The biblical justification for art is clear: We are called to live out the full image of God in every area of life. When God created the world, he cared enough to make it beautiful. His people ought to value creativity and beauty as well.
In State of the Arts, Gene Edward Veith describes a little-known biblical hero named Bezalel. In Exodus 31 we read that Bezalel directed the construction of the tabernacle, that God equipped him “to devise artistic designs, to work in gold and silver and bronze.” The Lord “filled him with the Spirit of God, with ability, with intelligence, with knowledge and with all craftsmanship.”
This is a remarkable passage. It teaches us that the Spirit of God does not equip people only for spiritual ministry alone, but for artistic work as well. Creating “artistic designs” can be a call from God.
Reclaiming beauty
The ancient philosophers listed three absolutes by which we judge things: the true, the good, and the beautiful. Most Christians study diligently to know the first two: what Scripture teaches as true and what it teaches about how to be good. But we rarely think about beauty. As author Ken Myers says, Christians largely ignore the realm of culture until it hits close to home: until Penthouse shows up at the corner drugstore or we discover our taxes are funding blasphemous paintings. Even then our response tends to be political and economic—protests, boycotts—making it easy for our enemies to paint us as anti-intellectual, anticultural reactionaries. Myers comments, “There is more talk about de-funding the National Endowment for the Arts than there is about funding creative work that could be a healthy cultural force.”

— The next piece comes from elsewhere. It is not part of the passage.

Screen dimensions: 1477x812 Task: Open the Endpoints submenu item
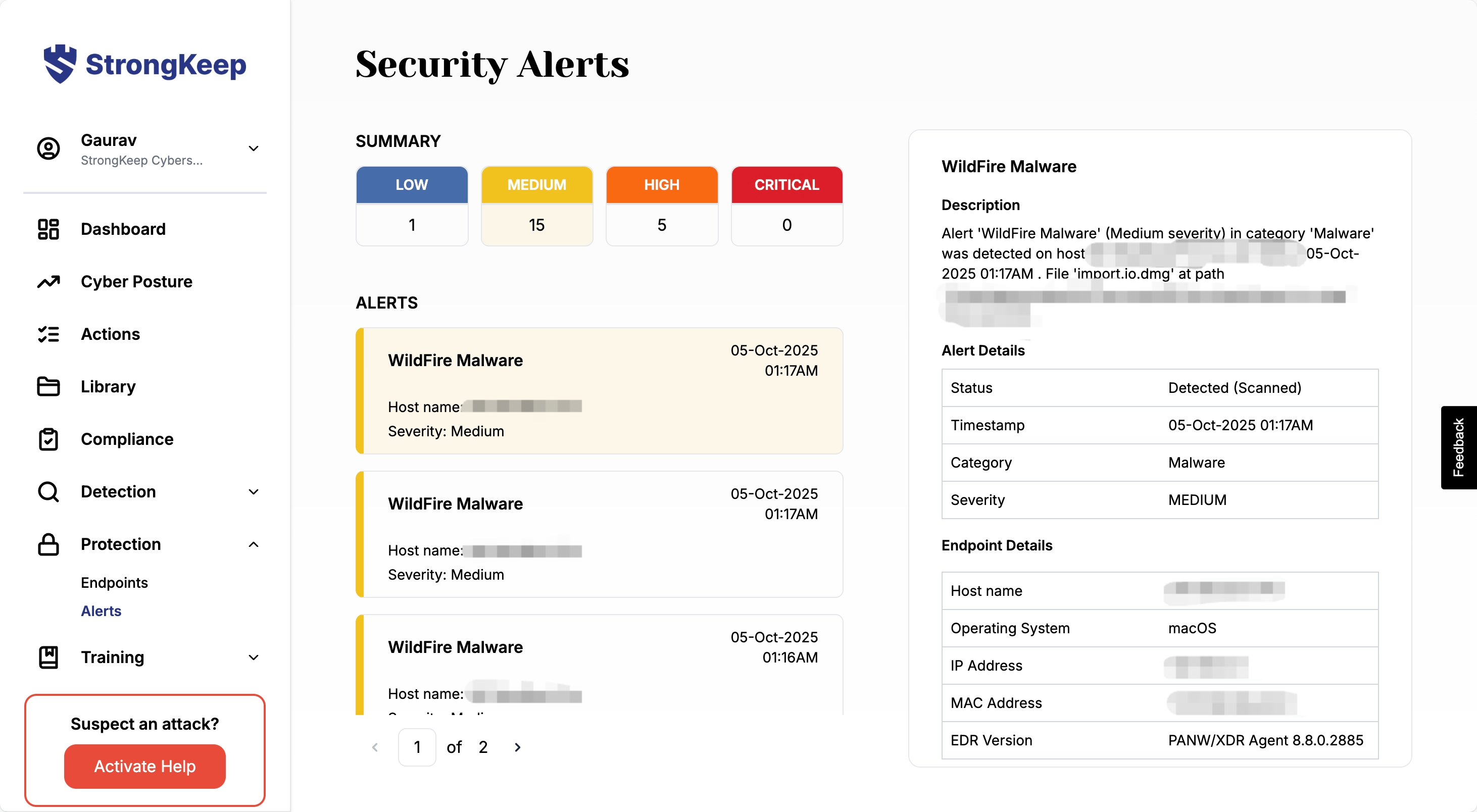114,583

But God does not call his people merely to dissent. He calls us to renew culture by creating things of beauty. The truth is that the best way to drive out bad art is to encourage good art. As C. S. Lewis wrote, “If you do not read good books, you will read bad ones.… If you reject aesthetic satisfactions, you will fall into sensual satisfactions.” Since human beings are created in the image of God with imagination and aesthetic sense, they will create culture of one kind or another. The only question is whether it will be a decadent culture or a godly one.
In 1703 Andrew Fletcher wrote, “Give me the making of the songs of a nation, and I care not who makes its laws.” He was right. Cultural change precedes political change. The first line of attack for Christians should not be attacking the government but reforming the culture.
Price and the sensible citizens of Cobb County have given us a good lesson in doing just that.